• **Exercise description**
A single number is required: the count of lines in the entries below that include the word "персональных".

[Stored items]
===============

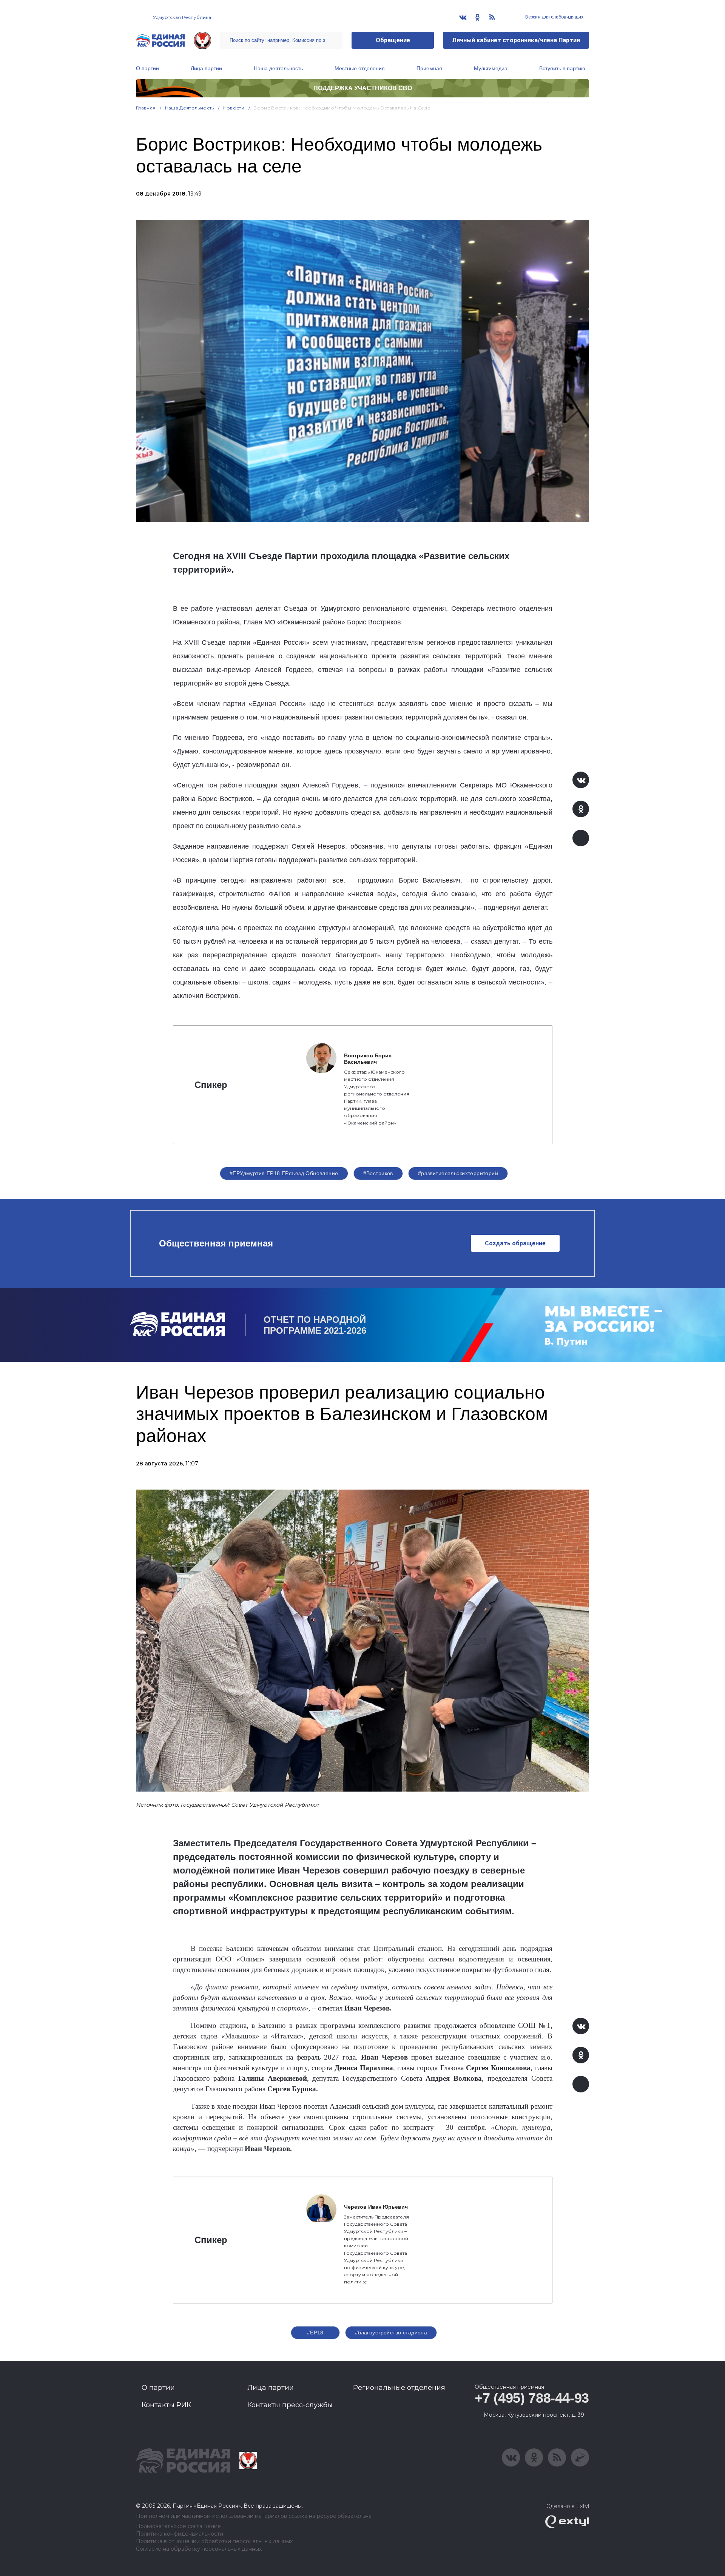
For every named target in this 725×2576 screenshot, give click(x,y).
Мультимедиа (491, 68)
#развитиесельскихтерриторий (458, 1173)
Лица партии (206, 68)
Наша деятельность (278, 68)
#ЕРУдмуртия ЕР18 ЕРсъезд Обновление (284, 1173)
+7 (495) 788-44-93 (532, 2398)
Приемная (429, 68)
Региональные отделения (399, 2387)
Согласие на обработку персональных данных (199, 2549)
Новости (234, 108)
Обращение (393, 40)
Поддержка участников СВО (362, 88)
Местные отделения (360, 68)
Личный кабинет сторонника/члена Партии (516, 40)
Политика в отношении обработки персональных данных (214, 2541)
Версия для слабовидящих (553, 17)
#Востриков (378, 1173)
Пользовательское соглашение (178, 2526)
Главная (146, 108)
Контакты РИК (166, 2405)
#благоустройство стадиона (391, 2332)
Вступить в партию (562, 68)
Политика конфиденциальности (179, 2534)
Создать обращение (515, 1243)
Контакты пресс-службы (290, 2405)
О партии (147, 68)
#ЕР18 (315, 2332)
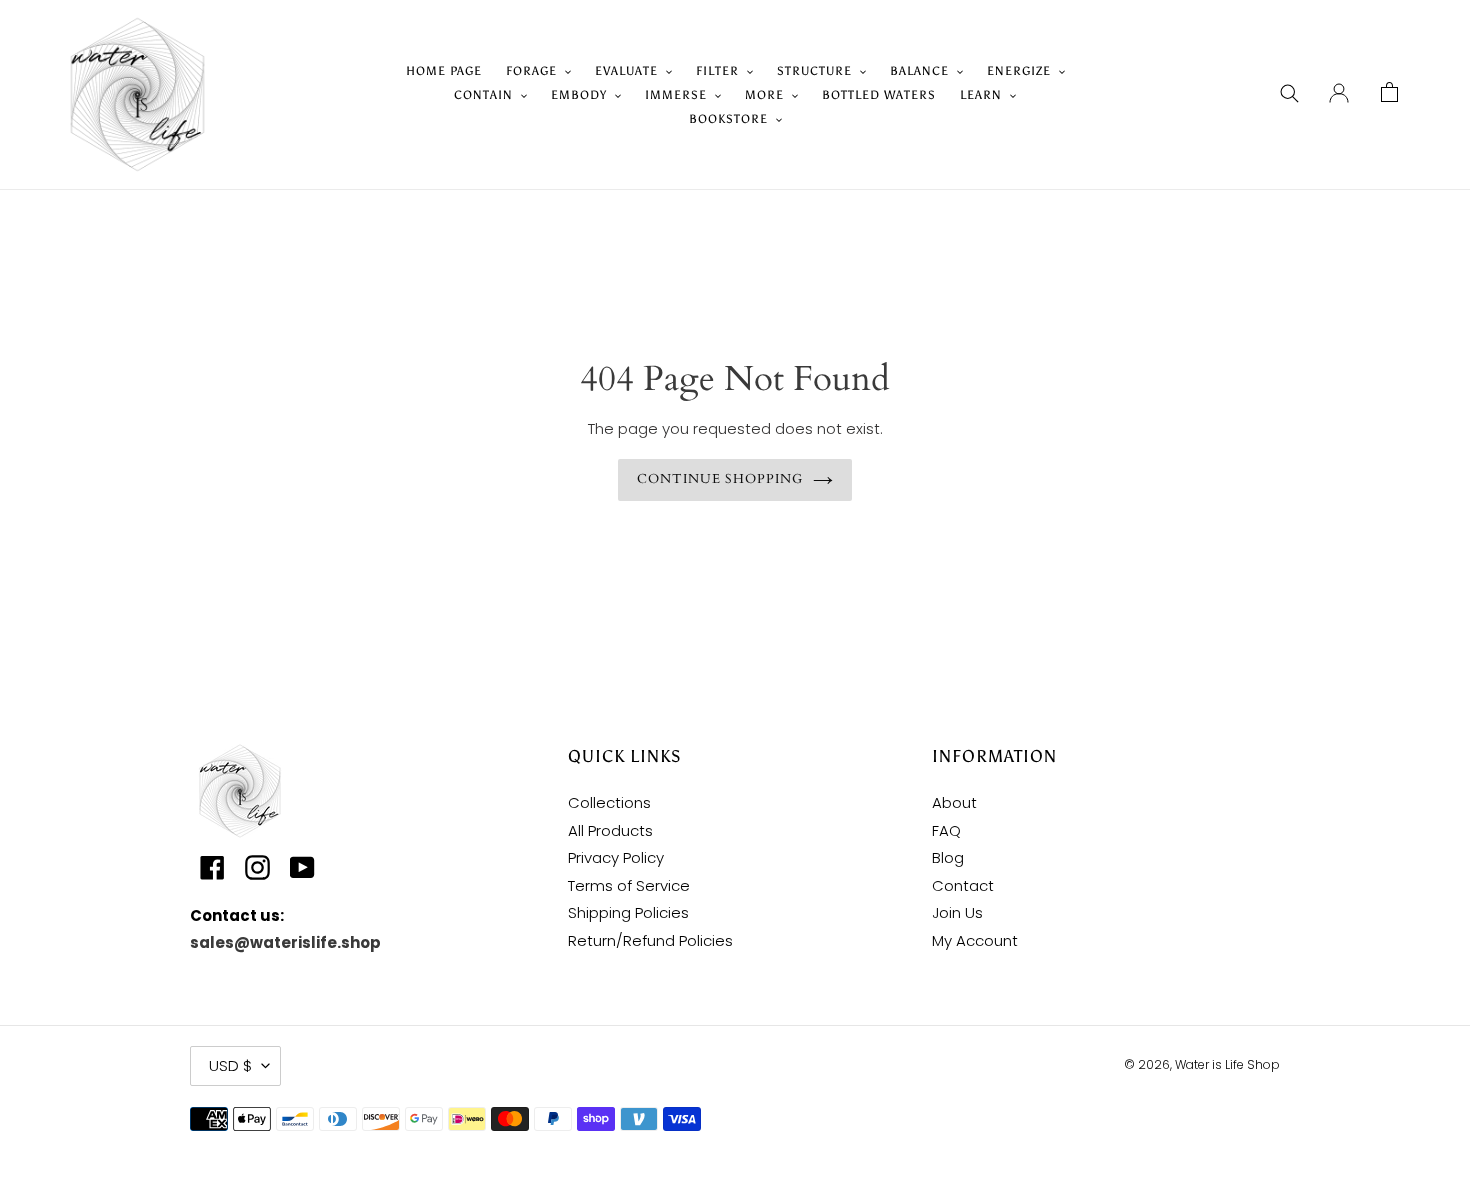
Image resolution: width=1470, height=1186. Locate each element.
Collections (609, 802)
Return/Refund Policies (650, 940)
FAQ (946, 830)
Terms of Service (629, 885)
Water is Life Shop (1227, 1064)
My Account (975, 940)
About (954, 802)
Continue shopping (720, 479)
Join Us (957, 912)
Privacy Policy (616, 857)
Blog (948, 857)
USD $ (230, 1065)
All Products (610, 830)
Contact (963, 885)
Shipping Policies (628, 912)
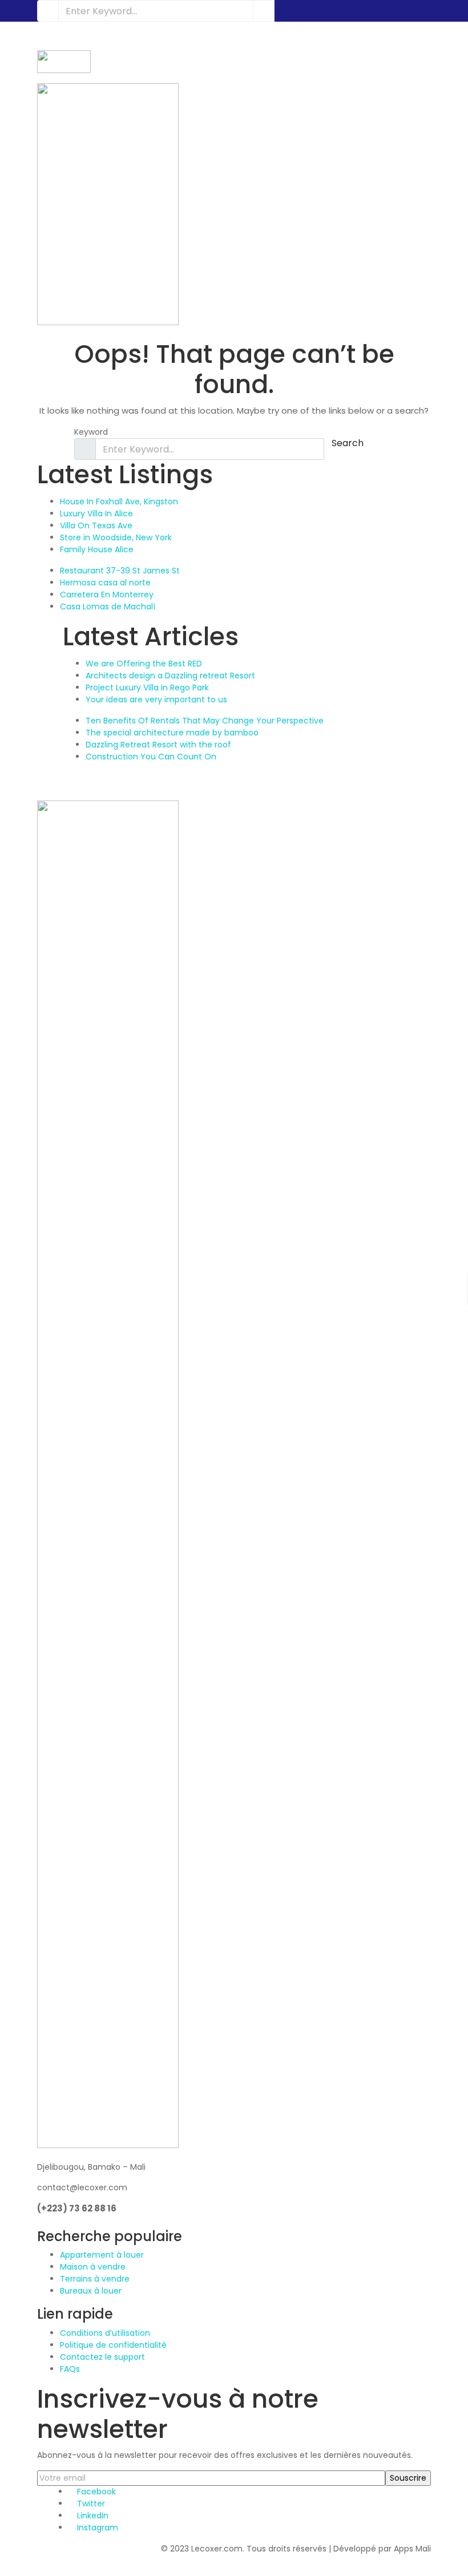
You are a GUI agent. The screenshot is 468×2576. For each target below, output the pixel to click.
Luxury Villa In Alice (96, 513)
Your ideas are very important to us (156, 699)
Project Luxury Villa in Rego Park (147, 687)
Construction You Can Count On (151, 756)
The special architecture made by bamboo (172, 732)
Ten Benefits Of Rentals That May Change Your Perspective (205, 720)
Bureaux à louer (91, 2290)
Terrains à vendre (95, 2278)
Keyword (91, 432)
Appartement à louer (102, 2254)
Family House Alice (97, 549)
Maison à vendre (93, 2266)
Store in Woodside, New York (116, 537)
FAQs (70, 2369)
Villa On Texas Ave (96, 525)
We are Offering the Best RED (144, 663)
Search (348, 443)
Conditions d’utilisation (105, 2333)
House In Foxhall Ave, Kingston (119, 501)
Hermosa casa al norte (105, 582)
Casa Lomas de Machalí (107, 606)
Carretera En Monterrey (107, 594)
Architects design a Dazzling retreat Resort (170, 675)
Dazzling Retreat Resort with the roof (158, 744)
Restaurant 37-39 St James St (120, 570)
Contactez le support (102, 2357)
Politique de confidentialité (113, 2345)
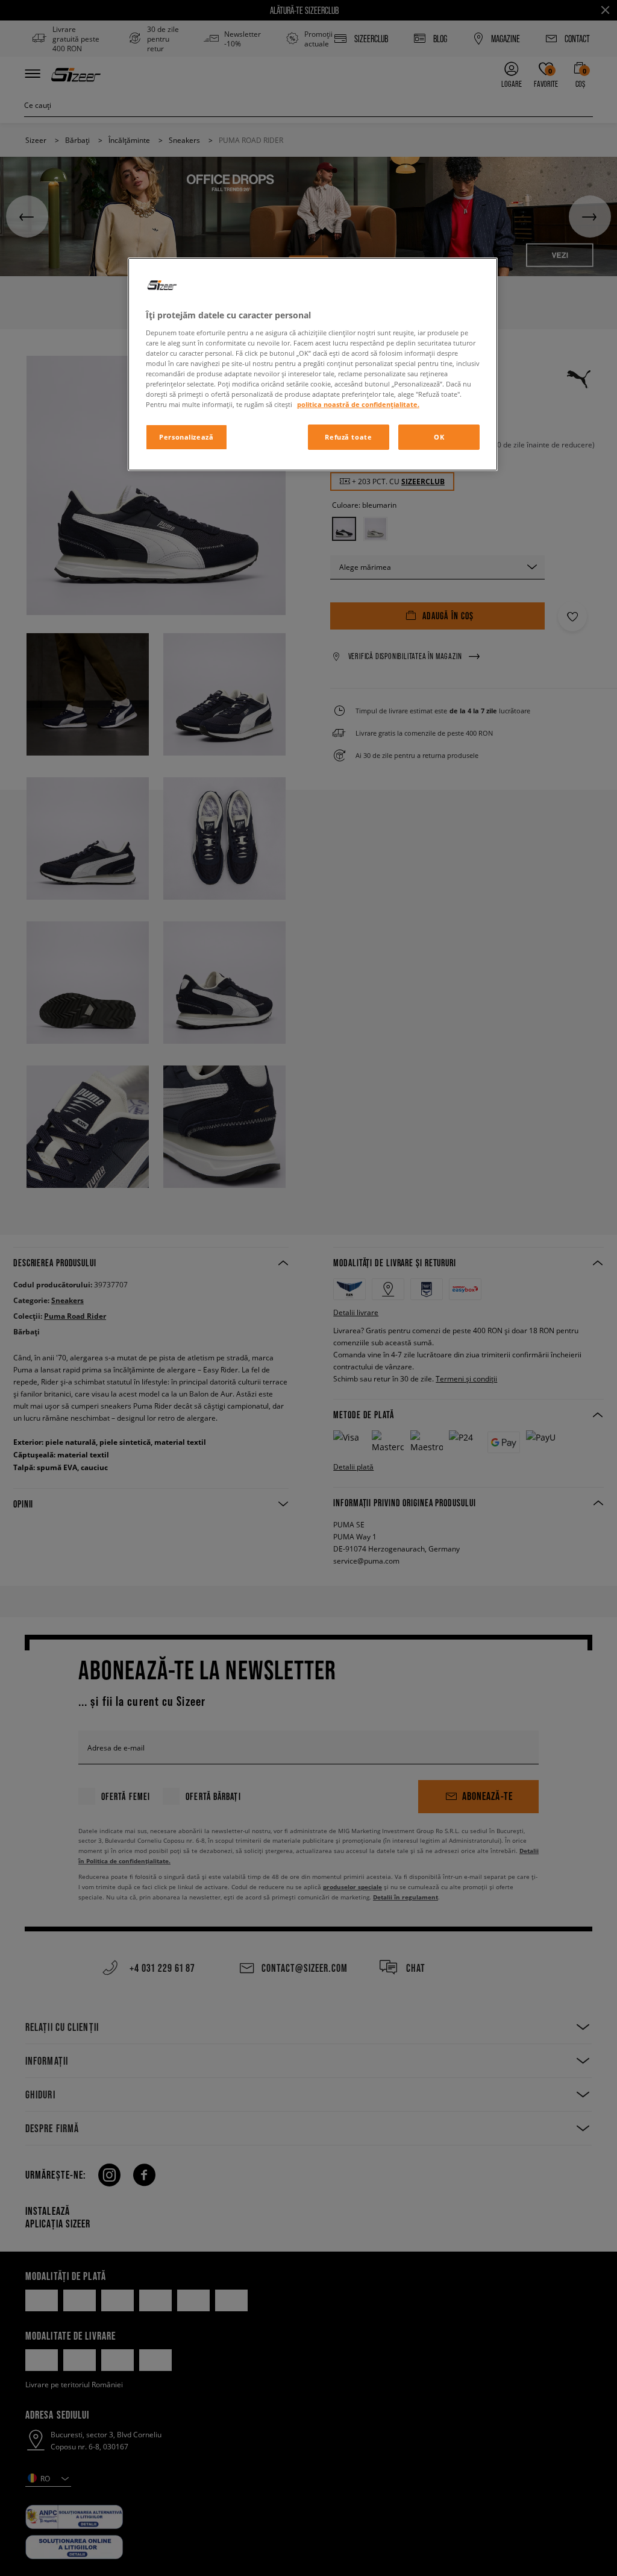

===============

• **Answer box**
2